Loss, Memory and Hope


Reprinted from The Parent Review


Pregnancy loss is a difficult topic, too often hidden from view. Recent research, however, has shed light on the importance of helping families to remember, recover and cope with the impact of the loss on future pregnancies.


Finding Support for Perinatal Loss


Bereavement experts stress the importance of recognizing the loss and supporting parents as they process their grief. Physicians and other care providers urge these families to join support groups to share their experience with other grieving and healing families, as these groups have been shown to reduce the risk of lasting depression and anxiety.


One recent study collected data from pregnancy-after-loss support groups and found conflicts between common cultural expectations of how parents should feel after perinatal loss and how the parents actually felt (including whether loss of a pregnancy is the same as the loss of a baby). Group members felt the other participants validated their own perspectives, even when society at large did not. Accepting their own responses to loss led members to learn coping skills.

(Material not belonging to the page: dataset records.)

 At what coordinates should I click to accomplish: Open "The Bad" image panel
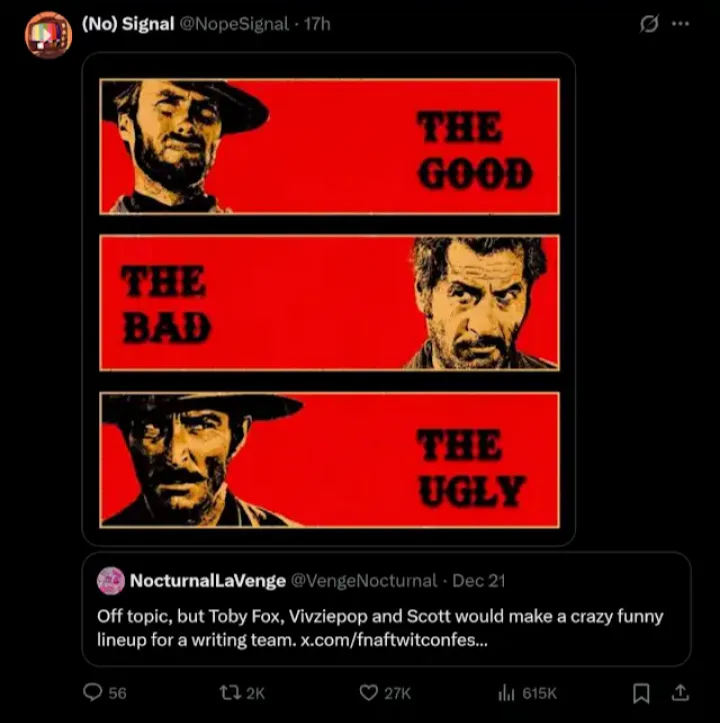[329, 303]
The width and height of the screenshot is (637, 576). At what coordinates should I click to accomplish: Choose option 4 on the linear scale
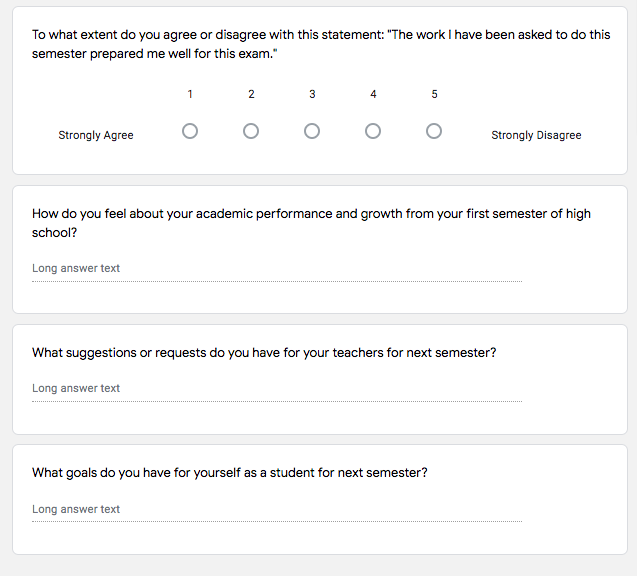tap(373, 131)
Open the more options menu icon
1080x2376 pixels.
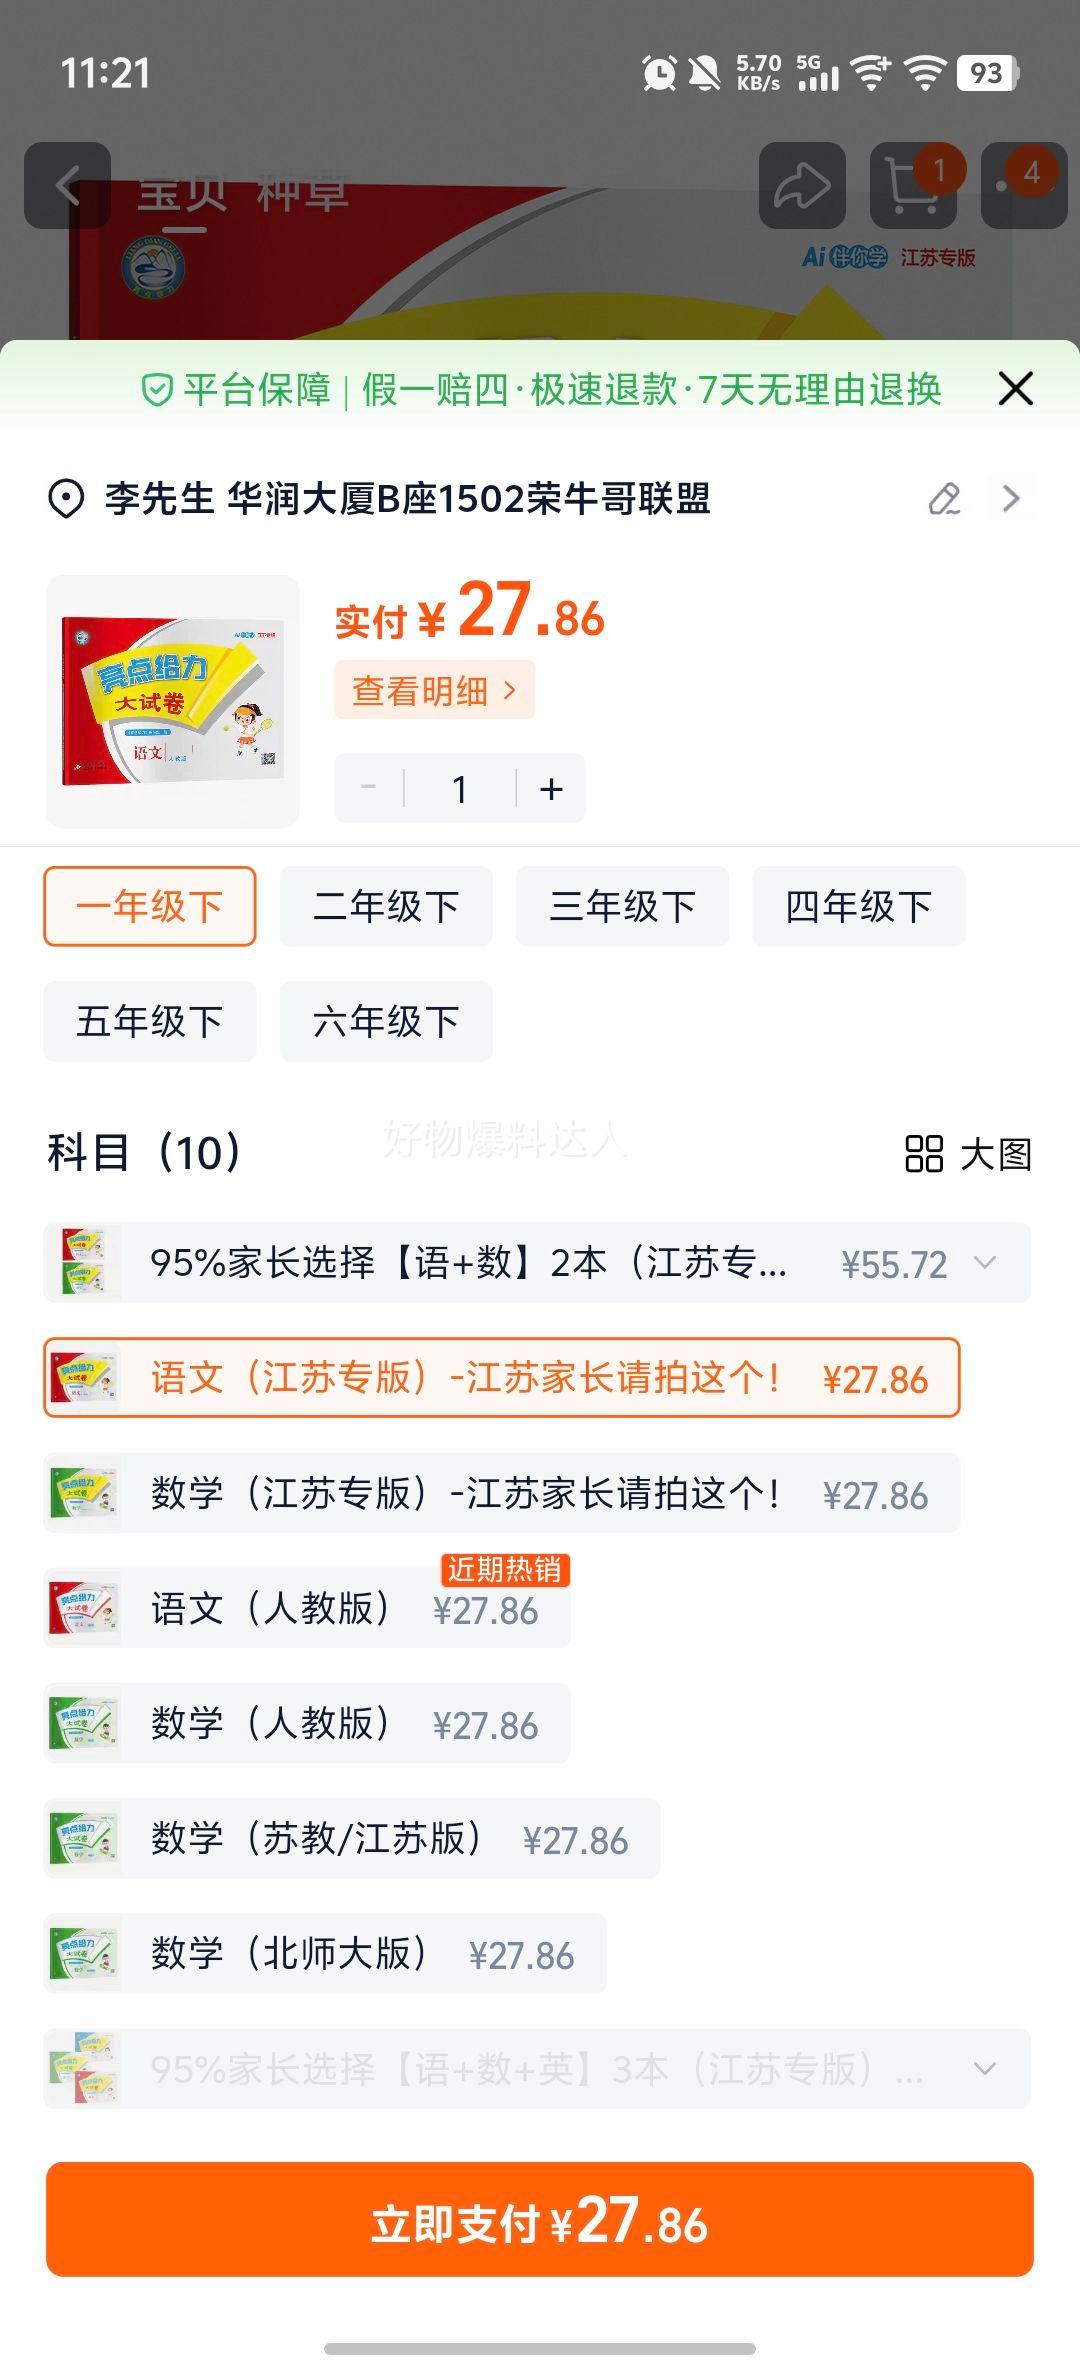click(1023, 186)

per·i·na·tal Adj. of, relating to, or being the period around childbirth, especially the five months before and one month after birth: perinatal mortality; perinatal care.


Source:dictionary.com



The Gift of Time


Another study suggests that there is some benefit to waiting 12 months after a loss, if possible, before becoming pregnant again. While most women in this study who became pregnant again within a year did not suffer depression, investigators report increased depression and anxiety among those who did become pregnant in this first year, compared with those who waited. The women who gave birth sooner were also more likely to be suffering one year after giving birth to healthy babies than the other group.


The researchers commented that the difference may be due to the need to mourn for at least a year before beginning another pregnancy, or because women who chose to conceive sooner may be intrinsically more vulnerable to depression and anxiety. They also noted that, for some parents, other personal considerations, including maternal age, may outweigh the higher risk of psychological symptoms.